In the next of a series of short essays commissioned from selected comics critics that explore 2000 AD and the Treasury of British Comics’ latest graphic novel collections, Graeme McMillan looks at how artist Simon Fraser’s stylistic choices and portrayal of the veteran Judge are an intrinsic part of its impact.

As it happens, the true star of Hershey is not former Chief Judge Barbara Hershey, a longstanding character finally given her due in a series that fully embraces her contradictions and, thrillingly, her internal anger after almost four decades. Instead, I’d argue, the true star of Hershey is Simon Fraser, whose visuals are undoubtedly the best in a career that’s already included co-creating fan-favorite 2000 AD serial Nikolai Dante.

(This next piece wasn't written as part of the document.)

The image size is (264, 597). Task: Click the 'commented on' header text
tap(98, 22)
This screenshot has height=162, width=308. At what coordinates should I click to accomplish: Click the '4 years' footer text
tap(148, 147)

That’s not intended as a slight for the writing from Rob Williams at all. Few have more regard for what Williams has been doing in recent years than I do, whether it’s his Dredd work, rebooting Roy of the Rovers into something surprisingly compelling even to a non-football fan like me, or his work for U.S. publishers like AWA or DC. There’s an argument to be made that Williams is one of the finest writers in the British comic book industry today, and Hershey is a fine demonstration as to why that might be true. Just in terms of writing, it’s a bold, exciting read that stands alongside the best of crime comics, no matter the country or era of origin. 

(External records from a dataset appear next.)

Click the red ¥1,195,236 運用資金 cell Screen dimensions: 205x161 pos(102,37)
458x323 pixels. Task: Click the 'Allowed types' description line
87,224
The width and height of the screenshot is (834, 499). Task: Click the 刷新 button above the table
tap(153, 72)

And yet, Simon Fraser is still the star of the show.

If all Fraser had done for Hershey was the line work, it would still be an amazing looking book; there’s a sharpness to his line here that makes the art look breathtakingly fresh and kinetic at times, moody and atmospheric at others. Fraser can make scenes with minimal lighting work in a way few others can, and he gets the opportunity to demonstrate that skill more than once here. There are action sequences in the first collection that put paid to the notion that “cinematic” should be the ambition for contemporary comics, offering scenes that move in a way that most movies couldn’t even imagine, placing the reader in the centre of events in such a way that the blows are almost physically palpable. Check out the very first page of “Brutal” for proof of that; you can almost hear, feel, the punches.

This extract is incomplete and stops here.